[Start of Attachment]

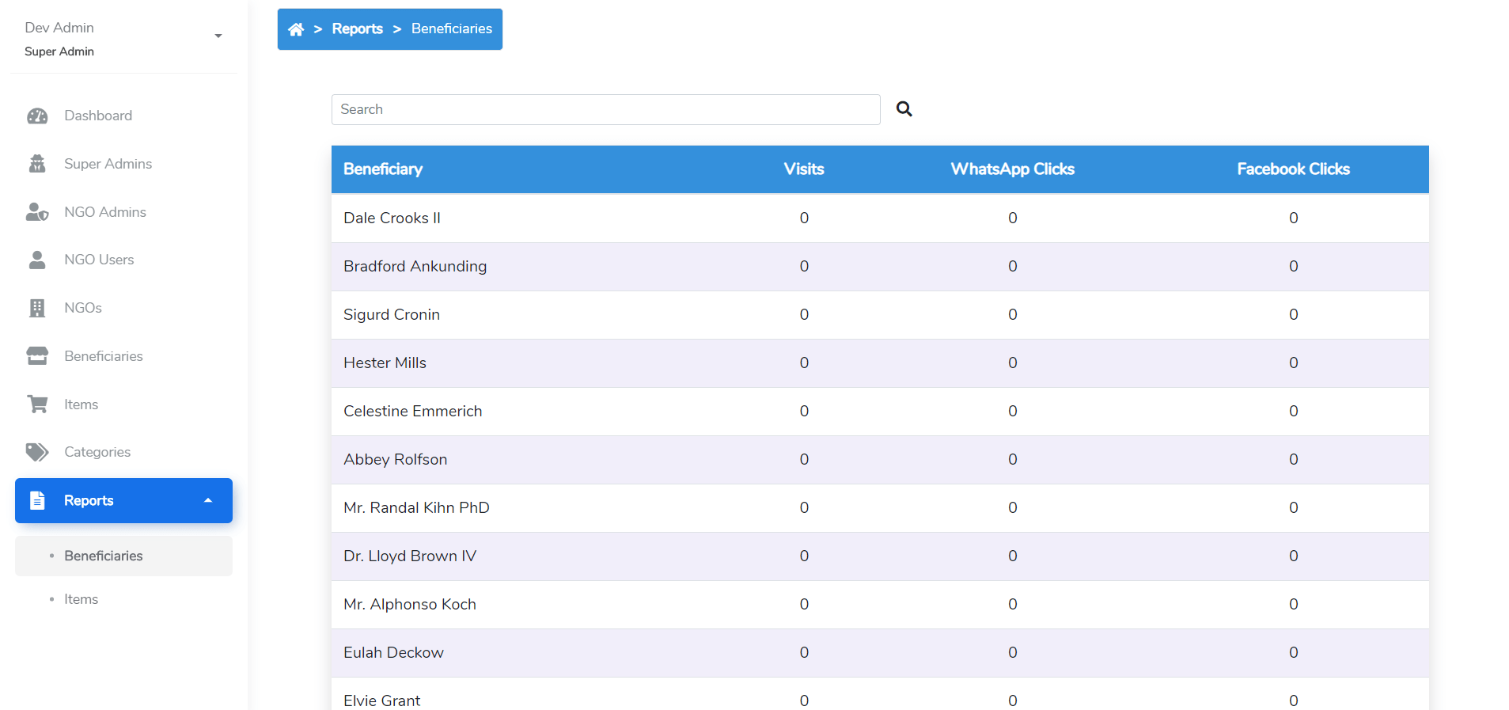Click the Super Admins icon in sidebar
1509x710 pixels.
[37, 164]
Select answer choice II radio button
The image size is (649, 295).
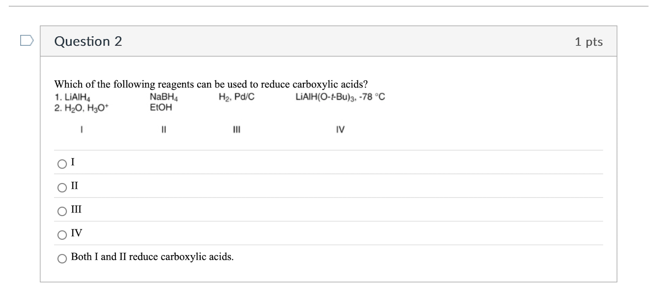point(62,188)
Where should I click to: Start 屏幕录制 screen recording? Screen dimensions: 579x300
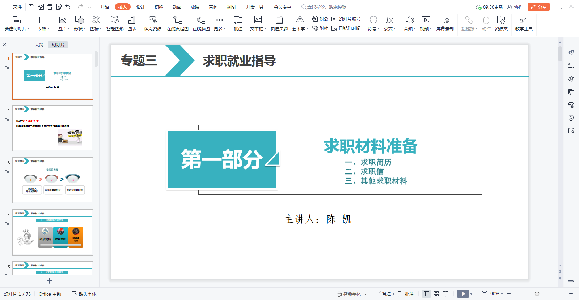(x=445, y=20)
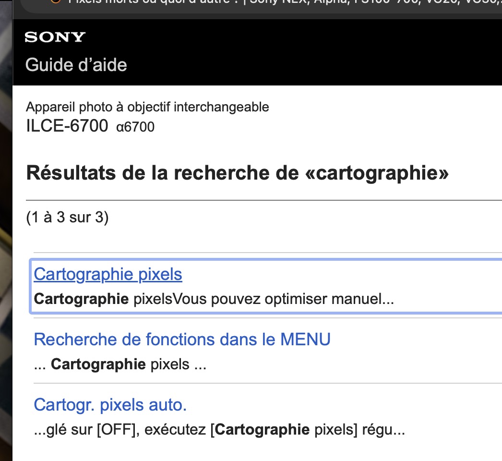Click the black Sony header bar
Image resolution: width=502 pixels, height=461 pixels.
pos(288,52)
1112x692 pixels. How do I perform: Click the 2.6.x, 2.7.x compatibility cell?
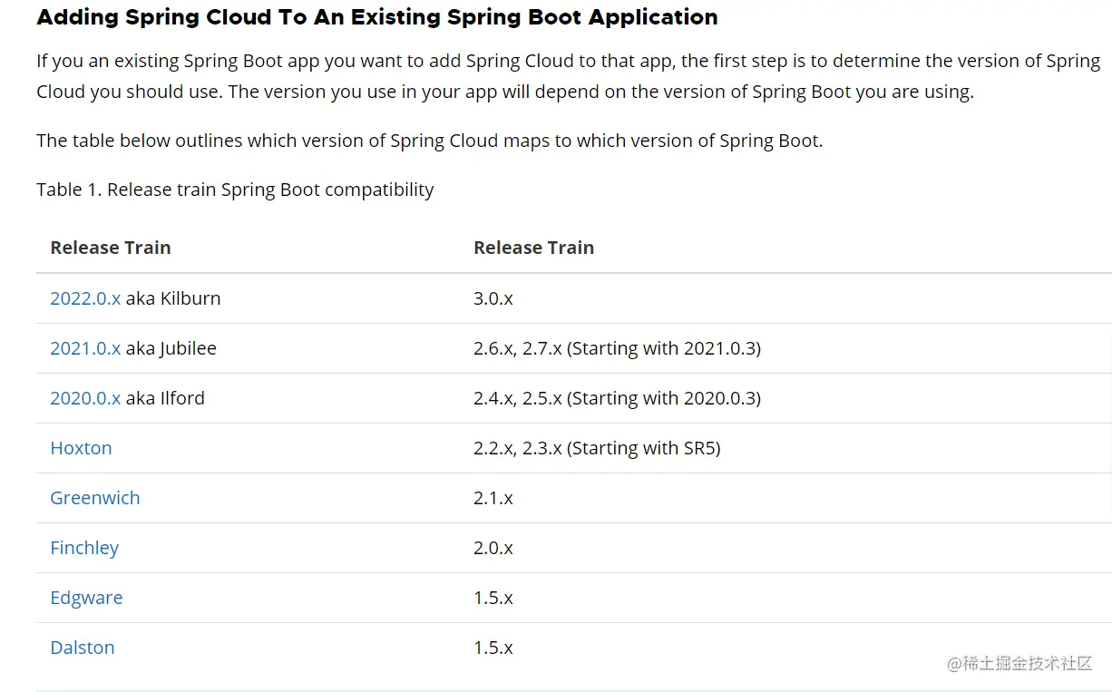(x=617, y=348)
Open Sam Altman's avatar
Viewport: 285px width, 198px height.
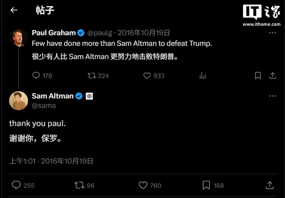coord(19,101)
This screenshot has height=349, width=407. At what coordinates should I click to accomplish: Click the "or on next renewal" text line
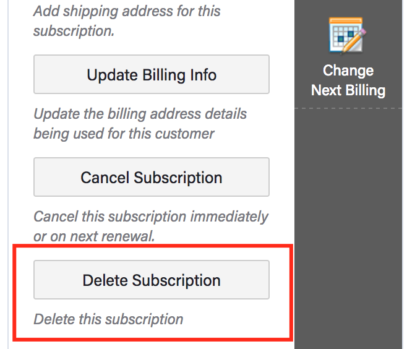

[End of Attachment]

▶ **REQUIREMENT**
An exact copy of the lines from the one with "1112x692 pixels. How" through the last line of the records, inclusive, is required, with all pictures left out.

▶ **SOLUTION TO THIS EXERCISE**
1112x692 pixels. How do I perform: Click the 2.6.x, 2.7.x compatibility cell?
(x=617, y=348)
Open Sam Altman's avatar
Viewport: 285px width, 198px height.
coord(19,101)
This screenshot has height=349, width=407. At what coordinates should I click to accomplish: Click the "or on next renewal" text line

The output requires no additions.